Currently, I am in a rather squished seat on a bus bound for Madrid. It is a window seat, which was a happy stroke of luck. However, regardless of view, it seems like the next seven hours would be well spent catching up on blog posts.
Reader, I miscalculated greatly. I did not write at all on that cramped bus ride.
Instead of being conventionally productive, I daydreamed and took in the constantly changing landscape. We rolled through small villages, across expanses of green fields, random castles and fortresses sprung up on hilltops, and as we neared Madrid, mountains came into view. Everything was shades of deep green and blue and much more enticing than a blank Word Document.
So instead of in the moment action, I have for your reading pleasure (drum roll): Reflections on the Past.
When you’re on a bus for seven hours, you get a real appreciation for time and distance. For me, this was the first time I felt very far away from home. Far enough that I could be in a place of transportational limbo for nearly a third of a day, and still not be home or even close (granted, home was not my destination, but still).

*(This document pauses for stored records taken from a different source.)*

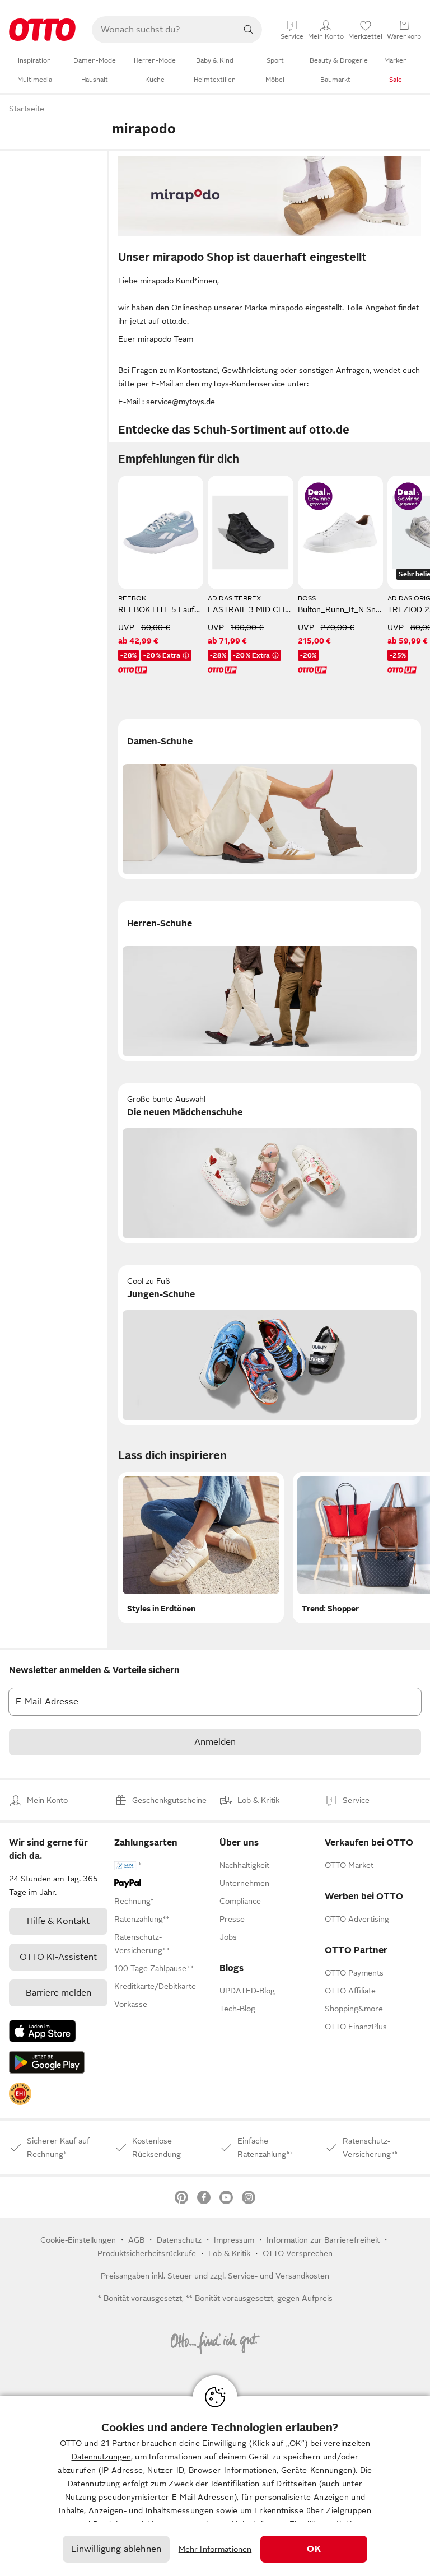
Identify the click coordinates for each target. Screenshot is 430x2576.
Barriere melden (58, 1993)
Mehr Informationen (215, 2549)
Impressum (234, 2239)
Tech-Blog (237, 2008)
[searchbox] (163, 29)
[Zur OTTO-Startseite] (42, 29)
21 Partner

Everything is just so gosh darn big. And far. And there’s so much of it.
Do you feel a strange stone in your stomach? That would be your sense of insignificance. In my experience, it acts up a lot when faced with any of the following: something that has a B.C.E after its date, a very open sky, holding a baby (any species), or a bus trip that is 7 hours.
Through a process of trial and error, I have found that the best path to feeling like a person again, as opposed to a vague sentient particle, is to focus on the purely human moments of your recent life. Ignore your big questions about life, the universe, and everything; focus on the small.

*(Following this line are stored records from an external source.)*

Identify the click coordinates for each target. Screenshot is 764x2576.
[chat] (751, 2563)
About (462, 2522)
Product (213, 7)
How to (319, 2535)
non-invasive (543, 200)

Here are some of my small moments from the past few weeks:
Three weeks ago, my host-father, Chema, took me to visit his hometown, Fuenteheridos, population: 648. As we drove up and down the mountains, we listened to the radio, and in broken, over exaggerated Spanish, pointed out spots of interest on the landscape: “Look, pigs!” “Yes, for ham.” “Look a castle!” “Yes, an old fortress against Portugal.”

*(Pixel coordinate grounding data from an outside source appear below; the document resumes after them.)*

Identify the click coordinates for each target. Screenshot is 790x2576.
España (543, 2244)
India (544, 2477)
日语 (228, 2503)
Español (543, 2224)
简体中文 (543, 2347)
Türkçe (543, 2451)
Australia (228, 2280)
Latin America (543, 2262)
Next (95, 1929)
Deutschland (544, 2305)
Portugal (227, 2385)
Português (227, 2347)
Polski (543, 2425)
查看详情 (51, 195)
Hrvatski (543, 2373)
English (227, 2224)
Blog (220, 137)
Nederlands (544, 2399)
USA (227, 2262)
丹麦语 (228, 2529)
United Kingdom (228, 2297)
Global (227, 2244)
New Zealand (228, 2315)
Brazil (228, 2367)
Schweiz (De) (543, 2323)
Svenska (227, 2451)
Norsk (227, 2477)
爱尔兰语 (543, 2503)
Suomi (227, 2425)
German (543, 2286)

We visited his mother in a house with the date, 1865, emblazoned in the ironwork of a balcony. Greeting us at the door was a cat, who, like any respectable cat regardless of country would be upset at my usage of the verb, “greeting.” A large wooden door opened into a small, dark foyer and I was welcomed with a kiss and the insistence that I have a piece of candy.
Two and a half weeks ago I turned 20! My host family surprised me with a cake, a jar of chocolate covered peanuts, and a book. Many family members sent me cards, which I really wasn’t expecting but was very excited to open. Each one made me cry a bit, though I can’t say exactly why.
Two weeks ago, I took a train to visit Córdoba, another very old city on the Guadalquivir River. When I arrived (about a 45 minute train ride) it was raining and didn’t stop raining all day. This wasn’t incredibly surprising as there had been old-testament-style downpours every day of March thus far, but was still unfortunate as my shoes were very leaky. Part of my day was spent looking for a more seaworthy pair of boots, but my feet are apparently too big for Spain (cue me trying to visually gage the shoe size of every person I meet from this moment on). The rain was so torrential I eventually payed one euro to take refuge in a small archeology museum. A security guard, a receptionist, and I watched the rain together.
The thing I appreciate most about this time abroad is just that — the time. There is space to have small, pure moments of human connectedness that is much harder to come by if you are constantly running from one destination to the next like a family vacation to Disney World. It’s empowering to discover that, though your sense of insignificance might buzz more than you’re used to, it is still very possible to carve a place for yourself into the universe.